RAW DATA:
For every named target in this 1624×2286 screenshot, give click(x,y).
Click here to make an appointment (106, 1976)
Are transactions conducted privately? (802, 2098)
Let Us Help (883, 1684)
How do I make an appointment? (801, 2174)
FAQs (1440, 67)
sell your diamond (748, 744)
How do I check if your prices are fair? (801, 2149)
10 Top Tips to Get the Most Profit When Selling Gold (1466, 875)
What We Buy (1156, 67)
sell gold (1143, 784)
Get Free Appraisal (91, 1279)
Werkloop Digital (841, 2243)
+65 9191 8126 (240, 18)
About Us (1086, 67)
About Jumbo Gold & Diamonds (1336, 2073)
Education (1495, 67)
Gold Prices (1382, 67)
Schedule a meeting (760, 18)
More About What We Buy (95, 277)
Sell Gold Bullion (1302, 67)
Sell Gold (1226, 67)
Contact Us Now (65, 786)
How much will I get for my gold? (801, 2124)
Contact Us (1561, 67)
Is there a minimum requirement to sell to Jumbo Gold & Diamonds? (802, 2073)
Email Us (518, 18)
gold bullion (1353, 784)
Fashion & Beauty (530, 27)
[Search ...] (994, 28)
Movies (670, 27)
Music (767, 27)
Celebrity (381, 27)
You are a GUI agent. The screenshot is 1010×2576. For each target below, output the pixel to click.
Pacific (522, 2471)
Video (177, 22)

ABOUT THIS EXERCISE: Please write out every record shown above exactly as it reads.

SOLUTION TO THIS TASK:
For every named target in this 1624×2286 screenshot, give click(x,y).
Click here to make an appointment (106, 1976)
Are transactions conducted privately? (802, 2098)
Let Us Help (883, 1684)
How do I make an appointment? (801, 2174)
FAQs (1440, 67)
sell your diamond (748, 744)
How do I check if your prices are fair? (801, 2149)
10 Top Tips to Get the Most Profit When Selling Gold (1466, 875)
What We Buy (1156, 67)
sell gold (1143, 784)
Get Free Appraisal (91, 1279)
Werkloop Digital (841, 2243)
+65 9191 8126 (240, 18)
About Us (1086, 67)
About Jumbo Gold & Diamonds (1336, 2073)
Education (1495, 67)
Gold Prices (1382, 67)
Schedule a meeting (760, 18)
More About What We Buy (95, 277)
Sell Gold Bullion (1302, 67)
Sell Gold (1226, 67)
Contact Us Now (65, 786)
How much will I get for my gold? (801, 2124)
Contact Us (1561, 67)
Is there a minimum requirement to sell to Jumbo Gold & Diamonds? (802, 2073)
Email Us (518, 18)
gold bullion (1353, 784)
Fashion & Beauty (530, 27)
[Search ...] (994, 28)
Movies (670, 27)
Music (767, 27)
Celebrity (381, 27)
You are a GUI agent. The screenshot is 1010×2576. For each target below, output the pixel to click.
Pacific (522, 2471)
Video (177, 22)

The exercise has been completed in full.